SHORT EXERCISE. Report each line of the entries below that contains the string "perform", copying every such line in full. Match case exactly.
==== DATA SHOWN ====
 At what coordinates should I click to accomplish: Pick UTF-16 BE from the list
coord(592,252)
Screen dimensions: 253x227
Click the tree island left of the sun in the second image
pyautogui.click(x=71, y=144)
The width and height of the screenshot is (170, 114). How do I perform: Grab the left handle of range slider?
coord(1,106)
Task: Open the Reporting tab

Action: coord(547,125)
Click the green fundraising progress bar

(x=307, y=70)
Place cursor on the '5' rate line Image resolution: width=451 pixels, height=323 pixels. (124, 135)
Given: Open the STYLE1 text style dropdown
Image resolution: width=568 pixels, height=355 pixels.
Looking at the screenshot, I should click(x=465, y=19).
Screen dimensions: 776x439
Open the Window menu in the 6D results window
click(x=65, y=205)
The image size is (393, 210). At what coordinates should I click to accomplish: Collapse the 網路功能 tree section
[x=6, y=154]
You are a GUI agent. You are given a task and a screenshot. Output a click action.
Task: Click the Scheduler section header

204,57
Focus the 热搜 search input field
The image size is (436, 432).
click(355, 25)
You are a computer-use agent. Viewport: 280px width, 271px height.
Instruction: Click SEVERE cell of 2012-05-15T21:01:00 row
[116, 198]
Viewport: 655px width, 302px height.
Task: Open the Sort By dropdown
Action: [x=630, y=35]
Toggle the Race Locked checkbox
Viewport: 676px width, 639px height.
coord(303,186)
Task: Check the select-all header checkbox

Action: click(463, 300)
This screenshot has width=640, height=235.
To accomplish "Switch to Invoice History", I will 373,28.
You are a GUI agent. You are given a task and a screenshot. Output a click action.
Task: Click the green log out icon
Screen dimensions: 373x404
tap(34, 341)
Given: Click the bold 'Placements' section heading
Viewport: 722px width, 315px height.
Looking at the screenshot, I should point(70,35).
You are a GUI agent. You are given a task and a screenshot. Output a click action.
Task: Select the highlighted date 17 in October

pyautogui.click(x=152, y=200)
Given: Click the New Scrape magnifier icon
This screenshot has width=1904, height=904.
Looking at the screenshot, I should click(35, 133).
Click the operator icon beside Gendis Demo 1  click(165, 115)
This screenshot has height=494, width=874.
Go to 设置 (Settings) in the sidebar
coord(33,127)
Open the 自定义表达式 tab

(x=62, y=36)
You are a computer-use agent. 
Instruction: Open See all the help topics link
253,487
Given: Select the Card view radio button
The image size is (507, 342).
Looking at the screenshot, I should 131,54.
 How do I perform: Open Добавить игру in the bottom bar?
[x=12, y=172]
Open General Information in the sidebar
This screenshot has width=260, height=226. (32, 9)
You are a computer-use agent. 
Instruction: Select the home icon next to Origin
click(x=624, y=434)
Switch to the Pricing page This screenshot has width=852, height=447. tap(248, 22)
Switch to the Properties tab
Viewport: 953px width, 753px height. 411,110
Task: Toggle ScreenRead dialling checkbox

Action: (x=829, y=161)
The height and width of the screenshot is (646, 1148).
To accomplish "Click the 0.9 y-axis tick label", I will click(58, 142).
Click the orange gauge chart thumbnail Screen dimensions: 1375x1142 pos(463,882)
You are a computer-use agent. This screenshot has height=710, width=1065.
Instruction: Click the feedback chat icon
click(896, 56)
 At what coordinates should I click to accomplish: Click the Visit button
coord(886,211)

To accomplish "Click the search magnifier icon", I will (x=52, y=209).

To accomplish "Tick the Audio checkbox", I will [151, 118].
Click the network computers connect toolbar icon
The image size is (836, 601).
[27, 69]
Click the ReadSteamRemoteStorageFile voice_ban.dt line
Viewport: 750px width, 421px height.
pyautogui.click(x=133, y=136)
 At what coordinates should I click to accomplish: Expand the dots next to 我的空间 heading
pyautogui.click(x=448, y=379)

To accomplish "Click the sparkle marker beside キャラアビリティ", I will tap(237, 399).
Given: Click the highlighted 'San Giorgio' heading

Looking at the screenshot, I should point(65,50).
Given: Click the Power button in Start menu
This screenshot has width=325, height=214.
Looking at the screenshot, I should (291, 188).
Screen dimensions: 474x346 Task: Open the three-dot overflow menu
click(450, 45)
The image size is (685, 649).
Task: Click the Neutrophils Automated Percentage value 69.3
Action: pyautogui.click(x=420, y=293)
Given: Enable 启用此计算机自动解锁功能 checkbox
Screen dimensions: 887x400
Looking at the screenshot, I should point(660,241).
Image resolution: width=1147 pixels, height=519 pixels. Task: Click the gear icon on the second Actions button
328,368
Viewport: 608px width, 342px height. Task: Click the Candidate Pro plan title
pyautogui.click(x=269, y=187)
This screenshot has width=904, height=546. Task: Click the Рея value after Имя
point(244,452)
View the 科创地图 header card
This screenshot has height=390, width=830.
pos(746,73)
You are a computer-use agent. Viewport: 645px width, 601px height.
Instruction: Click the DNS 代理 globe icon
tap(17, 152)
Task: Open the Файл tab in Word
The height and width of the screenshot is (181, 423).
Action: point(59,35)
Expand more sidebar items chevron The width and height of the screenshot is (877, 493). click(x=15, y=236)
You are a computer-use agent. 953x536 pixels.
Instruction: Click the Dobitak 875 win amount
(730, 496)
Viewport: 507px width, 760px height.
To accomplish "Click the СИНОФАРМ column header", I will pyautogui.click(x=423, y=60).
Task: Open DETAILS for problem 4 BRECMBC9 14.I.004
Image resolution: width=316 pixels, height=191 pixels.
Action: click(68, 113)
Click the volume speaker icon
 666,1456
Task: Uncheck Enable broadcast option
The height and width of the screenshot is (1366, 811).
====
RESULT OF THIS EXERCISE.
The width and height of the screenshot is (170, 114). How do I perform: Grab the left handle of range slider?
 How do I perform: Open Добавить игру in the bottom bar?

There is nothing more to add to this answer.